Не знаю, как выносили подобную пытку мои старики. Впрочем, возможно, эта оргия для них была предпочтительнее футбольного матча «Зенит» – «Адмиралтеец», который я в одиночку разыгрывал в другой части комнаты – меж письменным столом и старым книжным шкафом красного дерева. Безумно мечущиеся по комнате звуки все ж лучше безумно мечущегося в малом пространстве мяча. Главным героем всей этой истории оказался в конечном счете песенник. Именно он в моей памяти остался символом четвертого культурного пласта. В маленькой книжке были собраны песни минувшей войны. Они же тогда постоянно звучали по радио. И в итоге мое «творчество», легшее на музыкальный фон эпохи, сохранило в памяти культуру Великой Отечественной. Я и по сей день люблю слушать «Темную ночь», «Землянку», «Случайный вальс», «В лесу прифронтовом»…
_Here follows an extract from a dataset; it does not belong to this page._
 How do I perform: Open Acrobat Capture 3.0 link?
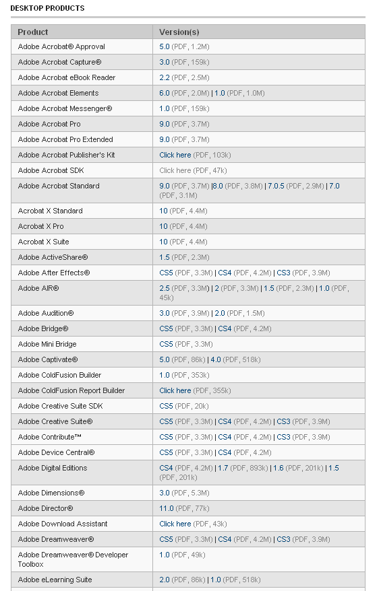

А дальше шла собственно песенная культура эпохи моего детства. В ней было, конечно, немало музыкально-поэтического хлама, но были и настоящие шедевры. Сегодня, просматривая старые кадры с записями советской эстрады, я с трудом осознаю, почему не видел, как красива была Мария Пахоменко, не понимал, как загадочна была Эдита Пьеха, не чувствовал, как артистичен был Эдуард Хиль, не слышал, как прекрасен был Муслим Магомаев, и не разобрал, сколь мелодичны были песни 1960–1970‑х. Возможно, с годами человеку открывается то, что недоступно восприятию в детстве. Но главным, наверное, является все же другое. «Конфетки» советской культуры оказались завернуты в серый фантик. Чтобы распознать вкус, нужно было прорваться сквозь оболочку. Нужно было вглядеться в глаза артиста и уловить его скупые жесты. Нужно было домыслить ту широту и раскрепощенность, которые крылись в мелодии, поскольку сам певец играл свою песню лишь мимикой лица и легким движением руки. Наверное, с этим и был связан феноменальный успех Аллы Пугачевой. В отличие от других она сделала фантик для своей конфетки. Сумела потрясающе точно сыграть песню в стиле, совершенно не соответствовавшем духу советской культуры. Она стала яркой, а не серой, тогда как другие артисты – даже самые красивые – волей-неволей стремились вписаться в общий непривлекательный фон эпохи.
Фальшивая революционная тематика, за которой семидесятникам трудно было уловить отзвук великих трагедий нашей страны… Зачитывание нудных писем трудящихся на телеконцертах… Ложный пафос культурного мероприятия, подавляющий ту легкость, которой ждал от праздничных развлечений советский человек… Все это смешивалось, накладывалось друг на друга, и в результате общественно-политическая оболочка культуры «шла войной» на ее глубокое духовное ядро. Неудивительно, что подрастающему семидесятнику трудно было разобраться в сути этой схватки. Какое-то время я презирал музыкальную память детства. Или, точнее, стеснялся ее. Рок был культом, классика признавалась, попса неотвязно крутилась в ушах, а звуки войны и голос советской эстрады были не comme il faut. И лишь перевалив за экватор своей жизни, я стал понимать, что «Огонек», «Синенький скромный платочек», «На безымянной высоте», «Город детства», «Ноктюрн», «Надежда», «Как провожают пароходы», «Беловежская Пуща» и многое другое сидят во мне так же, как Царскосельская дева, Петербург Достоевского и шахматы бедного Лужина. Лишь недавно я стал понимать, что слушать те песни мне столь же важно, как гулять по каналам и перечитывать классику. Лишь недавно я стал понимать, что культура и из семидесятника способна сделать человека. Хотя не всегда, не везде и не из каждого.